[Excerpted data Boundary: Start]

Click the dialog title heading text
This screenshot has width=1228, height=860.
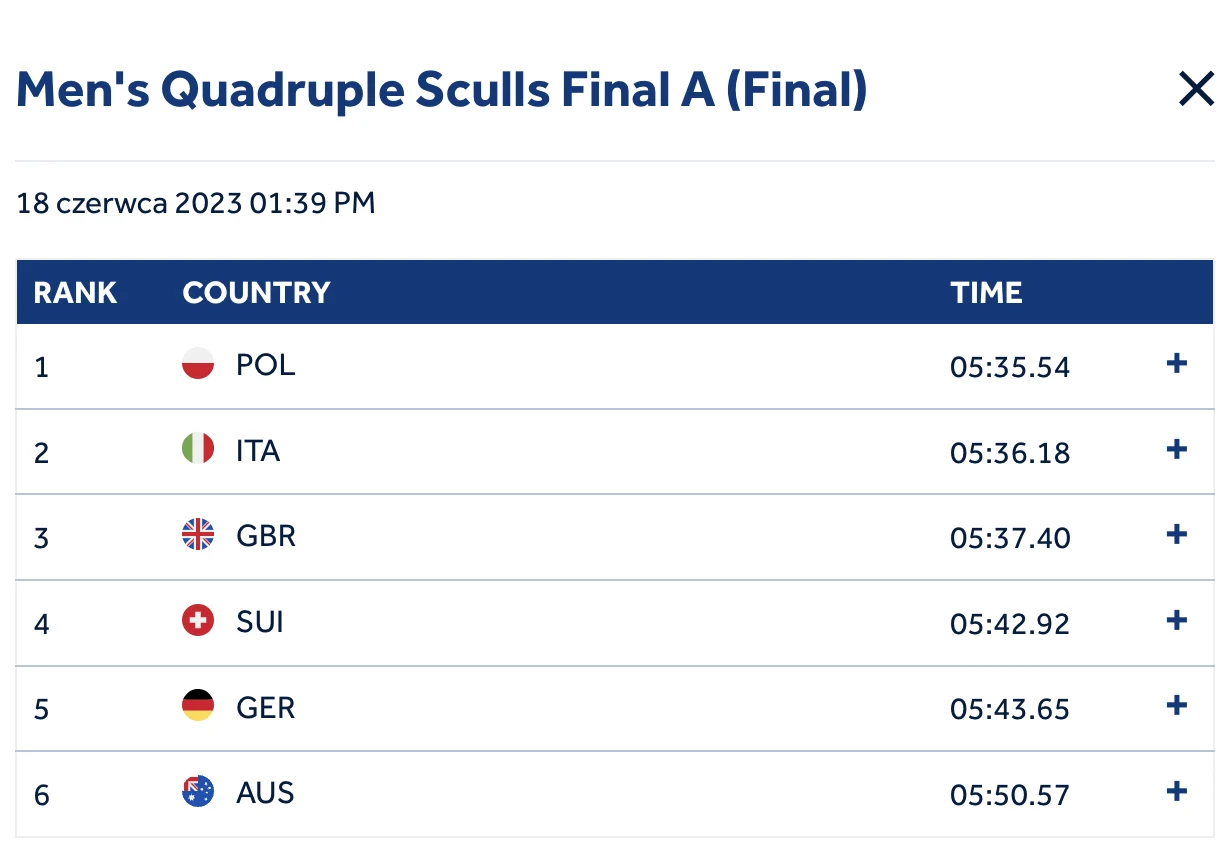click(x=441, y=91)
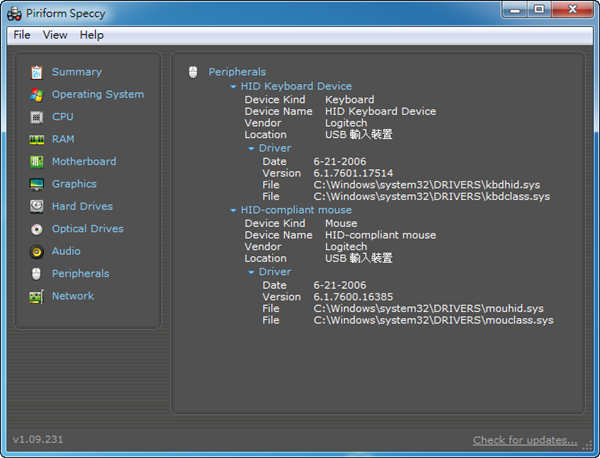Image resolution: width=600 pixels, height=458 pixels.
Task: Collapse the HID Keyboard Device section
Action: [x=233, y=87]
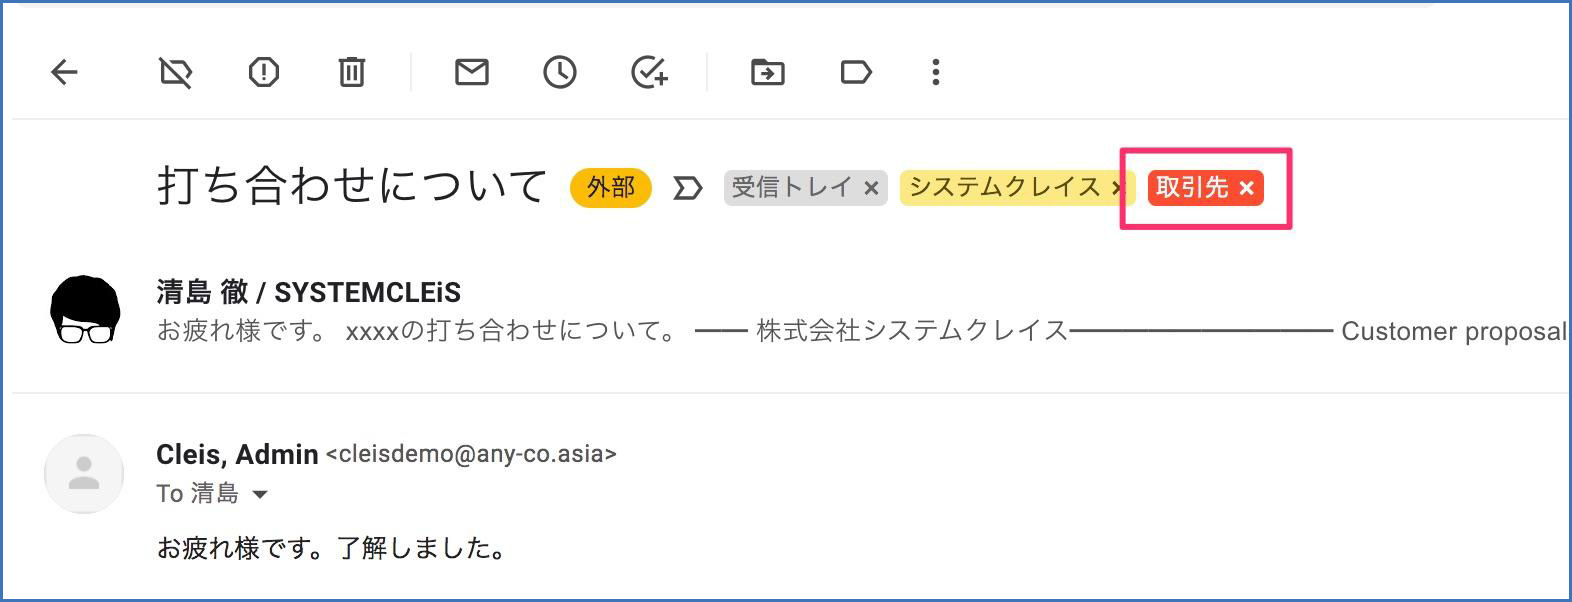Delete this conversation with trash icon
Screen dimensions: 1572x602
coord(351,72)
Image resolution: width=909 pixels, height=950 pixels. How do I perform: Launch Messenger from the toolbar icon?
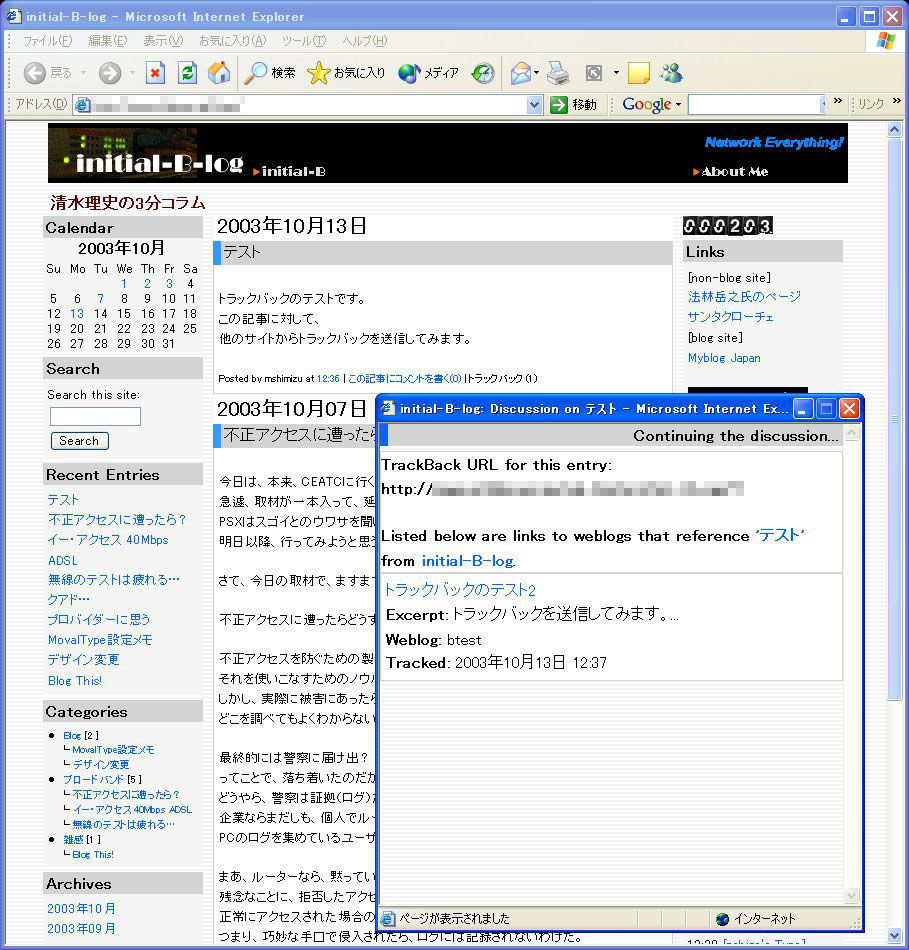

[Excerpted data Boundary: End]

- Task brief
No pictures belong in the copy. Retype exactly, and only, the lines from the line containing "This screenshot has width=1228, height=860." through the last line of the data, both included.

- Response area
This screenshot has width=1228, height=860.
click(x=441, y=91)
Image resolution: width=600 pixels, height=458 pixels.
Task: Collapse the HID Keyboard Device section
Action: [x=233, y=87]
Delete this conversation with trash icon
Screen dimensions: 1572x602
coord(351,72)
Image resolution: width=909 pixels, height=950 pixels. How do I perform: Launch Messenger from the toolbar icon?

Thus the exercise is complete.